» SOURCE MATERIAL
[start]

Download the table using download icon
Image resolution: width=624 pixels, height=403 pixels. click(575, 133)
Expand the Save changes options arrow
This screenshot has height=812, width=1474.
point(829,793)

[end]

» INSTRUCTION
Could you rewrite all of these rows with "table" changed to "report" and everything else left the same?

» SOLVED PROBLEM
Download the report using download icon
Image resolution: width=624 pixels, height=403 pixels. click(575, 133)
Expand the Save changes options arrow
This screenshot has height=812, width=1474.
point(829,793)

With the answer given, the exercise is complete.